==== MATERIAL PROVIDED

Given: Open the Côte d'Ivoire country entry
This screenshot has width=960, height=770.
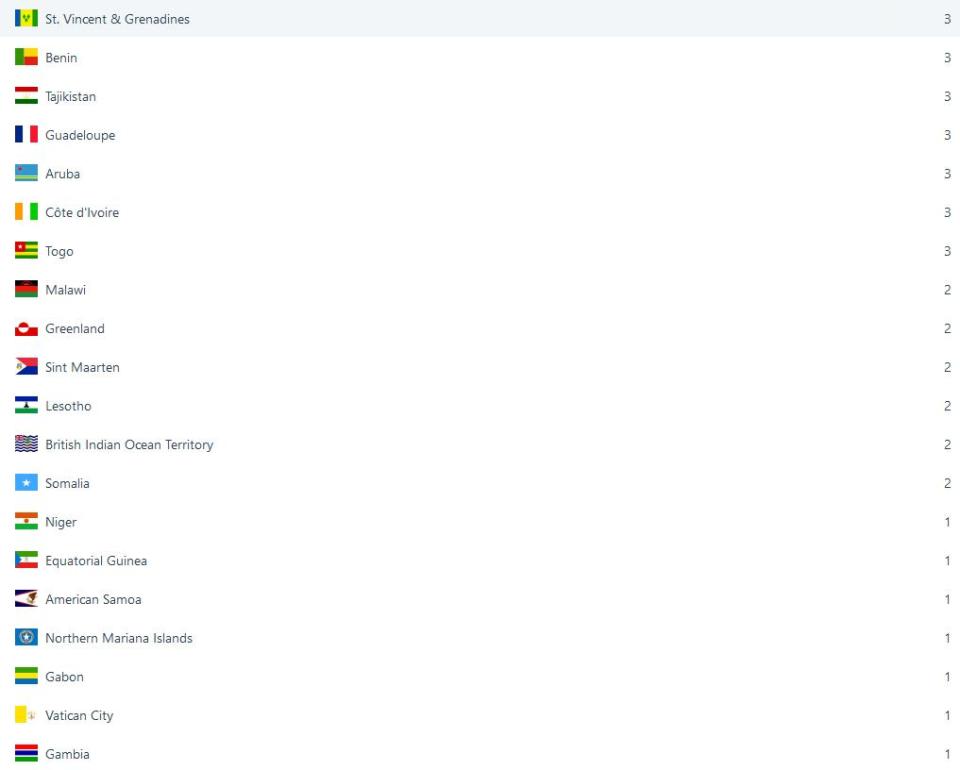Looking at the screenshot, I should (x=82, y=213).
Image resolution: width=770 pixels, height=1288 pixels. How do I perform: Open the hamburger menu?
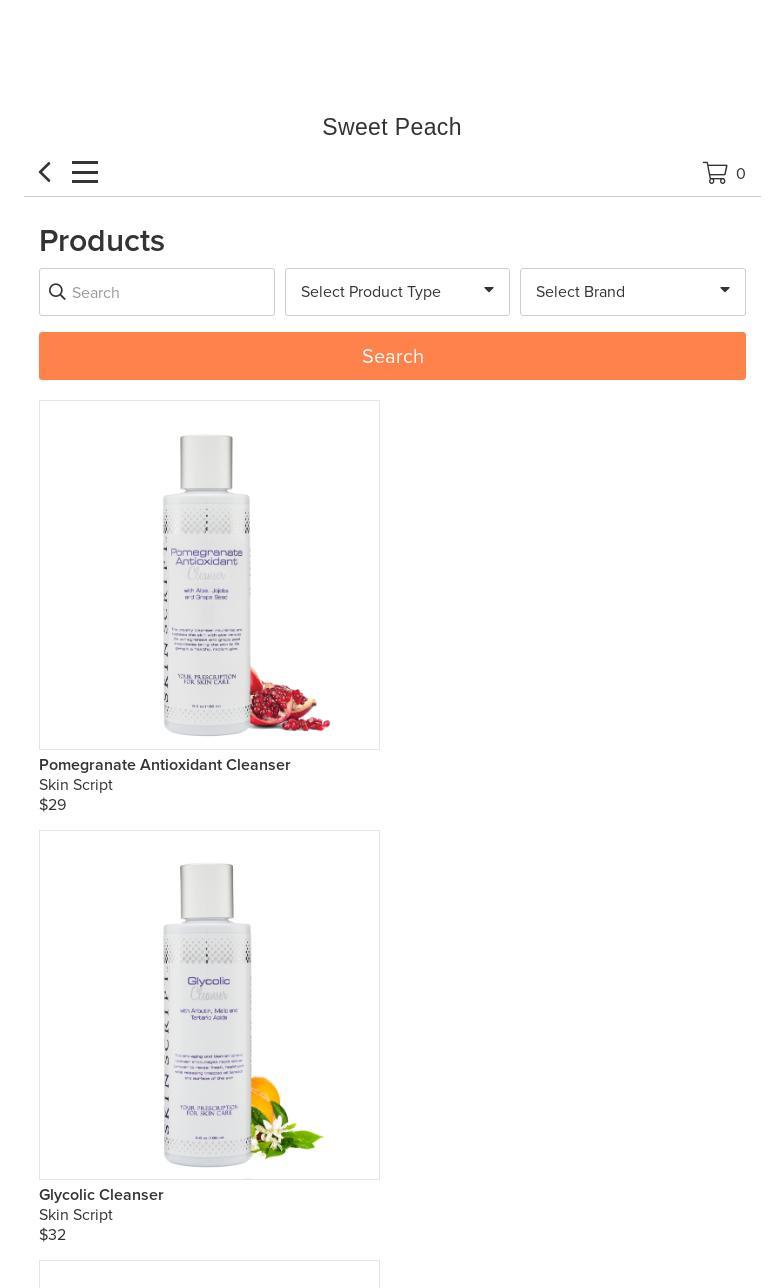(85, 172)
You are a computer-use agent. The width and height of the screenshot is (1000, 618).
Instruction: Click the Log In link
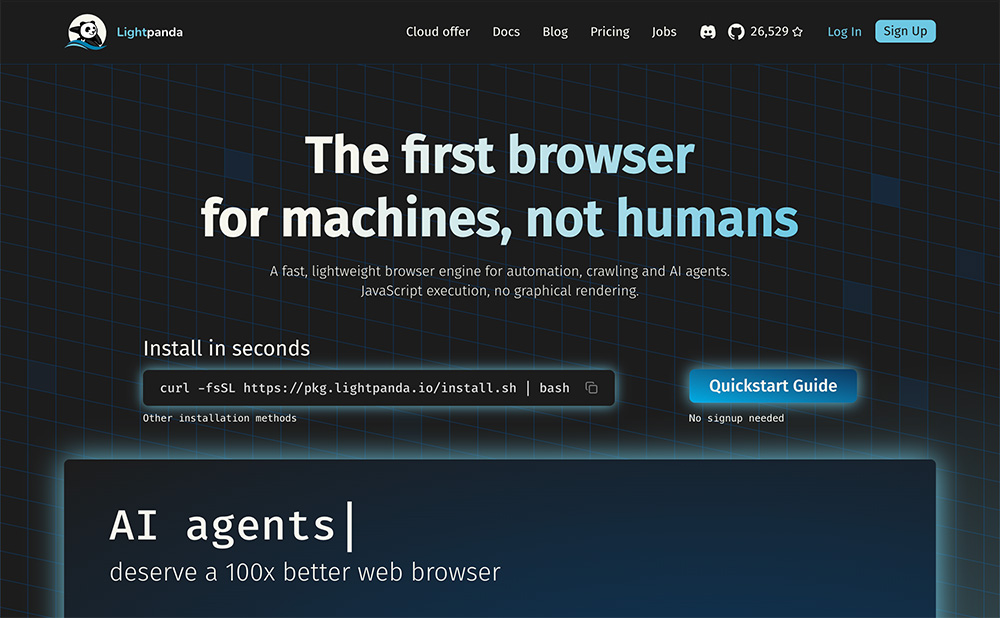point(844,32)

========
==== MATERIAL PROVIDED

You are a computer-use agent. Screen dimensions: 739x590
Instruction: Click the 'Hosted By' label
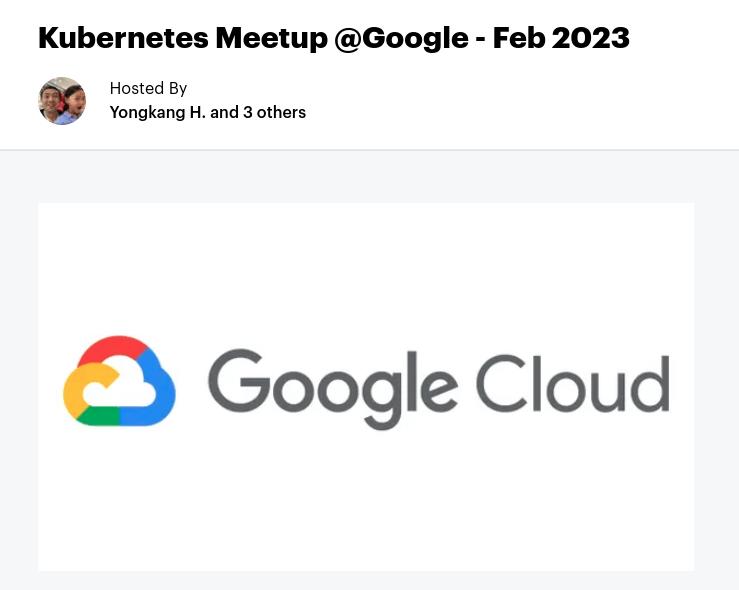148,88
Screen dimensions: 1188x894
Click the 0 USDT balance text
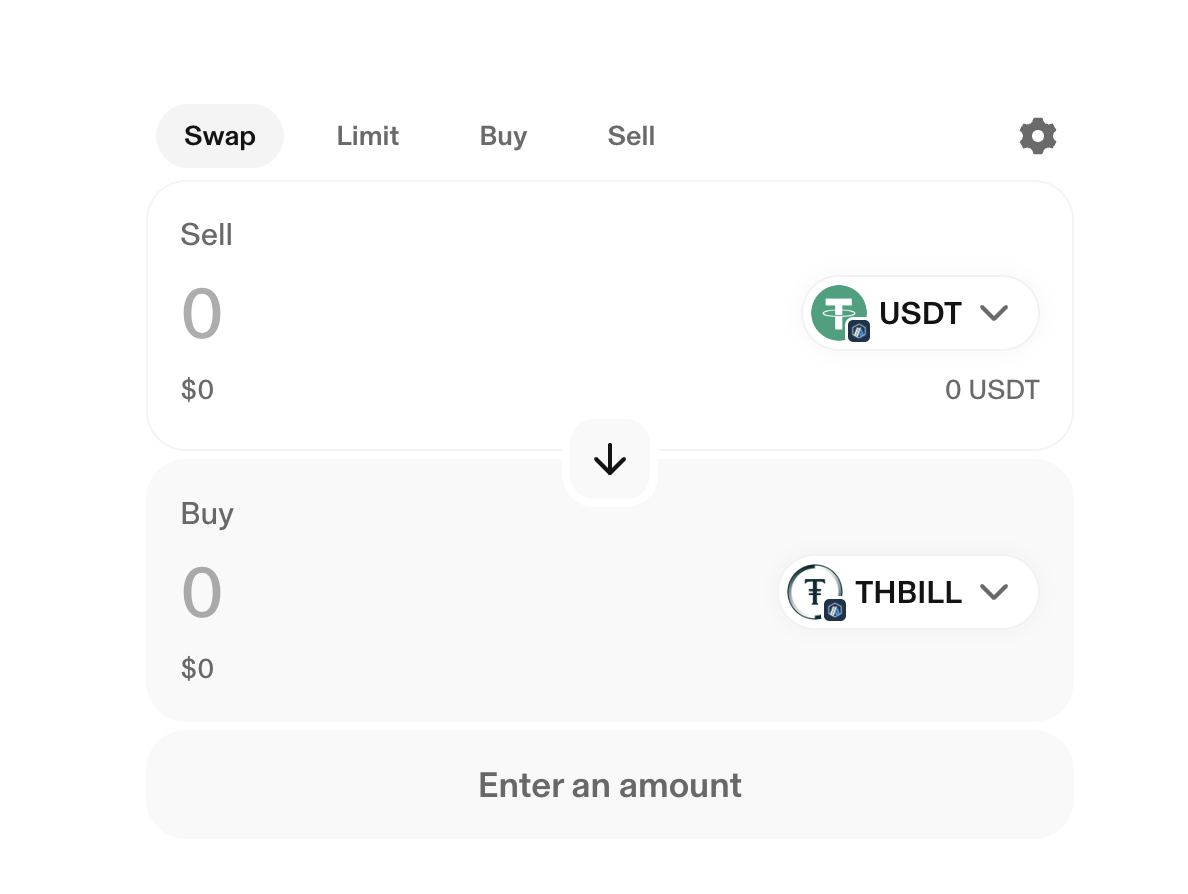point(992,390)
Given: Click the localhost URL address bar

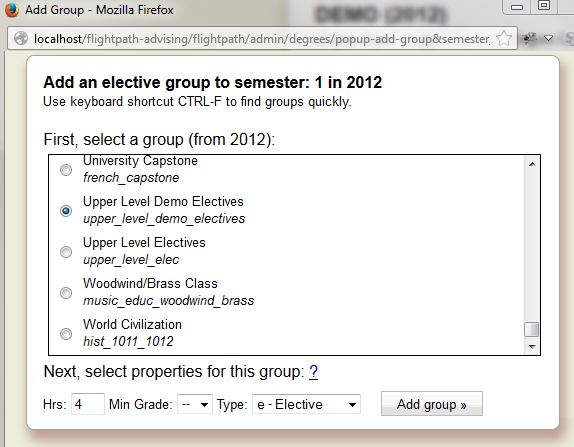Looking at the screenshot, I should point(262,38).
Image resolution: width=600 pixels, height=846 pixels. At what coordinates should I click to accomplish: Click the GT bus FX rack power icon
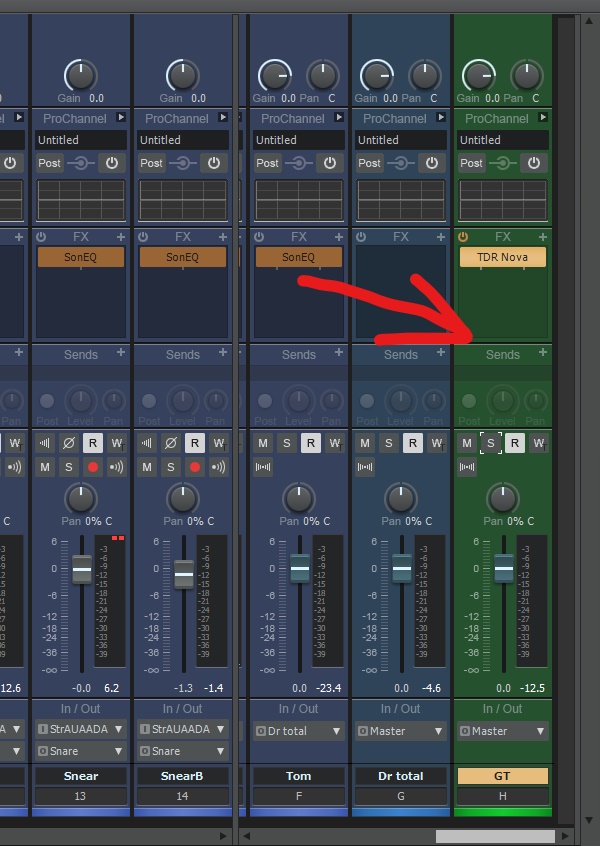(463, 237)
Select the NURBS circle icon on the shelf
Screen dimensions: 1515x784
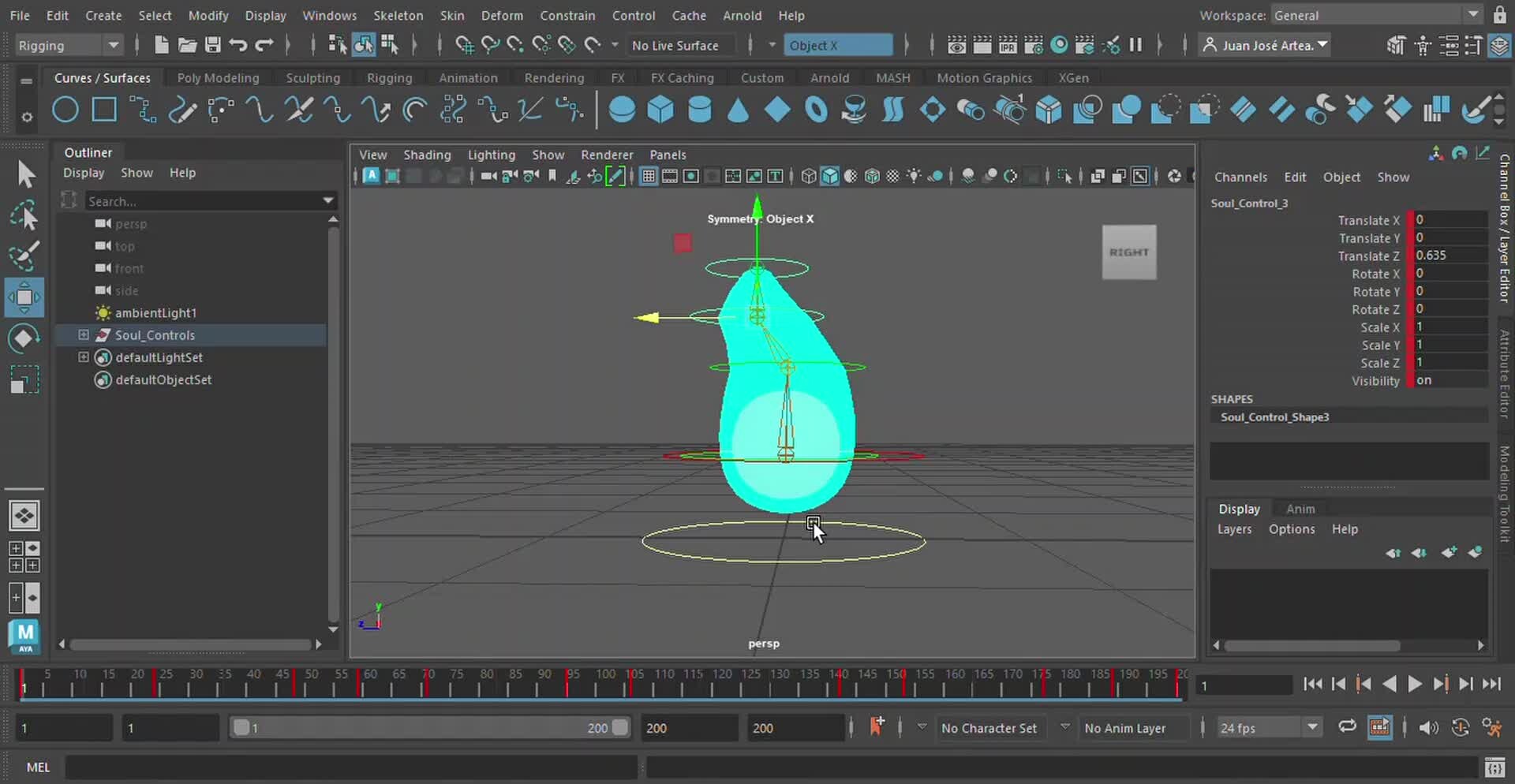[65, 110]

========
==== MATERIAL PROVIDED

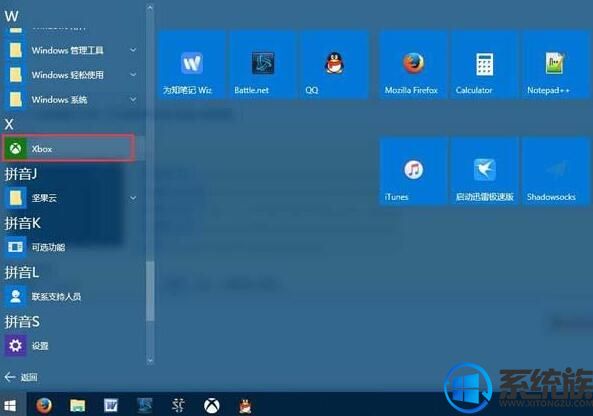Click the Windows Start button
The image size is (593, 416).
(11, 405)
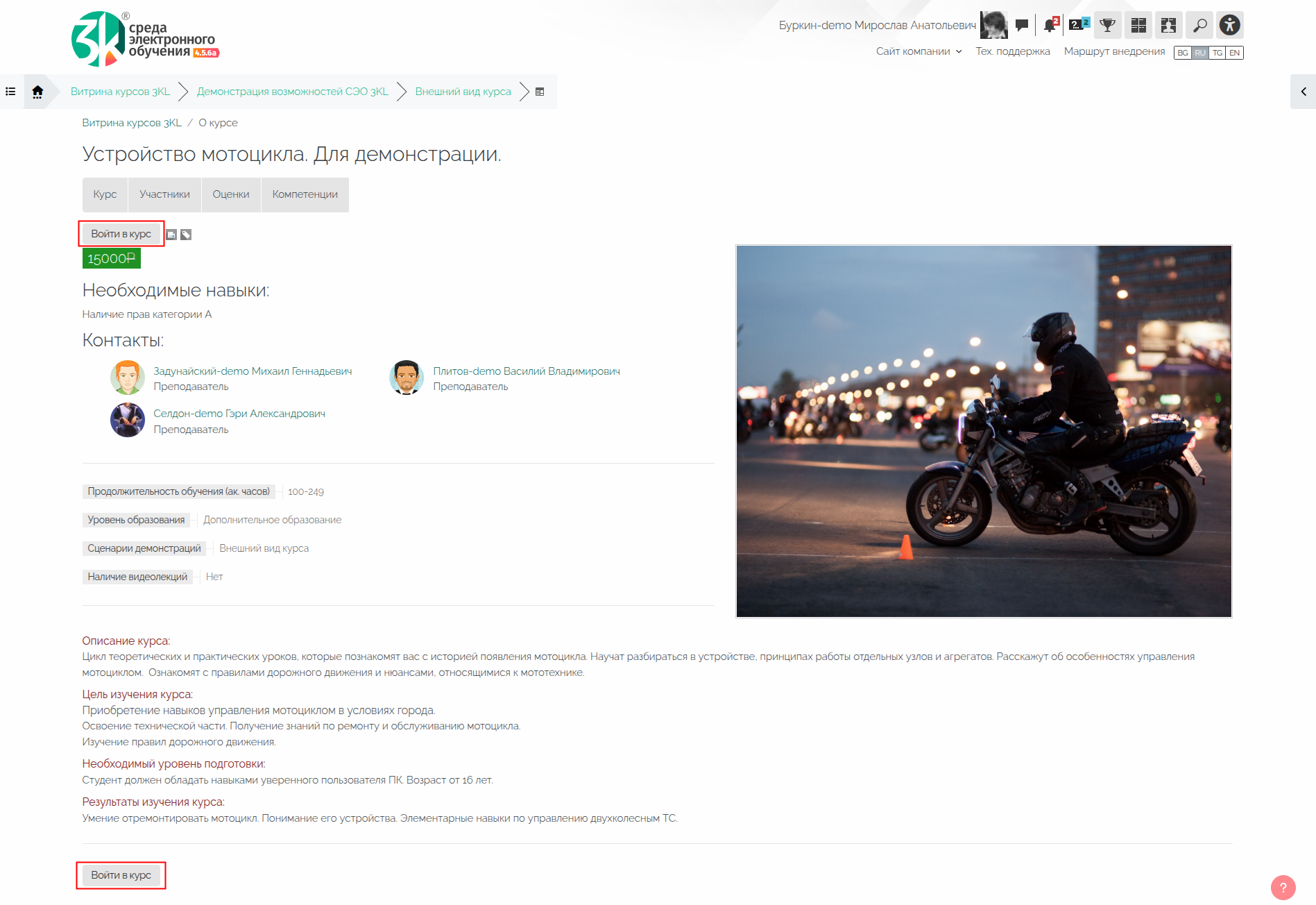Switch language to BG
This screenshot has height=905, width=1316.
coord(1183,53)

========

TASK DESCRIPTION: Reproduce the rows verbatim, from the line containing "Given: Open the Côte d'Ivoire country entry" through the line containing "point(844,32)", including both of those lines. Leave the pictures out of your answer.

OUTPUT OF THE TASK:
Given: Open the Côte d'Ivoire country entry
This screenshot has width=960, height=770.
Looking at the screenshot, I should (x=82, y=213).
Image resolution: width=770 pixels, height=1288 pixels. How do I perform: Open the hamburger menu?
(85, 172)
You are a computer-use agent. The width and height of the screenshot is (1000, 618).
Instruction: Click the Log In link
point(844,32)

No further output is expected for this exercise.